GIVEN EXERCISE >>
Identify each line of the items below that contains the word "left", and copy those lines.

AVAILABLE DATA >>
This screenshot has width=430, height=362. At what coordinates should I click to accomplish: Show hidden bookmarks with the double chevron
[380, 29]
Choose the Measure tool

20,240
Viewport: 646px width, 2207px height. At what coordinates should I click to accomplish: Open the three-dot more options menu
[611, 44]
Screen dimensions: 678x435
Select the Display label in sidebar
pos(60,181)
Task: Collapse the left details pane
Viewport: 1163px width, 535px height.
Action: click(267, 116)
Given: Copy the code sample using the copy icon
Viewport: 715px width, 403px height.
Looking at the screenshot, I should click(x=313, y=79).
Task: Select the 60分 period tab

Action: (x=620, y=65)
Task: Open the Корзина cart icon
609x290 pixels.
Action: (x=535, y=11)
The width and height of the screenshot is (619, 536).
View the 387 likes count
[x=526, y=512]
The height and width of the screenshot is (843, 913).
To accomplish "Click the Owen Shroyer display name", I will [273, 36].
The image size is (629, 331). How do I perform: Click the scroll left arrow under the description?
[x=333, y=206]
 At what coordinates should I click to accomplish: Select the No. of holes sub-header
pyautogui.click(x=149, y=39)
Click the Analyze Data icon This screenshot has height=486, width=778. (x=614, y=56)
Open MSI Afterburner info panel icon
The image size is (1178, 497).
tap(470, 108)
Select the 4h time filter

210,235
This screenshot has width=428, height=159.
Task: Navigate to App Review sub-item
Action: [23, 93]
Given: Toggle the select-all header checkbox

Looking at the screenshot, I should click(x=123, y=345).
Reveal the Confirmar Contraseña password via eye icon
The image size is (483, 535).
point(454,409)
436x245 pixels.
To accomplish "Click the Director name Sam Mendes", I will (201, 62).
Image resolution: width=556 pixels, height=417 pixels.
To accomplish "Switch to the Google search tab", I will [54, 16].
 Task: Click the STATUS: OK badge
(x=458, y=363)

REPLY >>
Task: Collapse the left details pane
The image size is (629, 331). How do I perform: Click the scroll left arrow under the description?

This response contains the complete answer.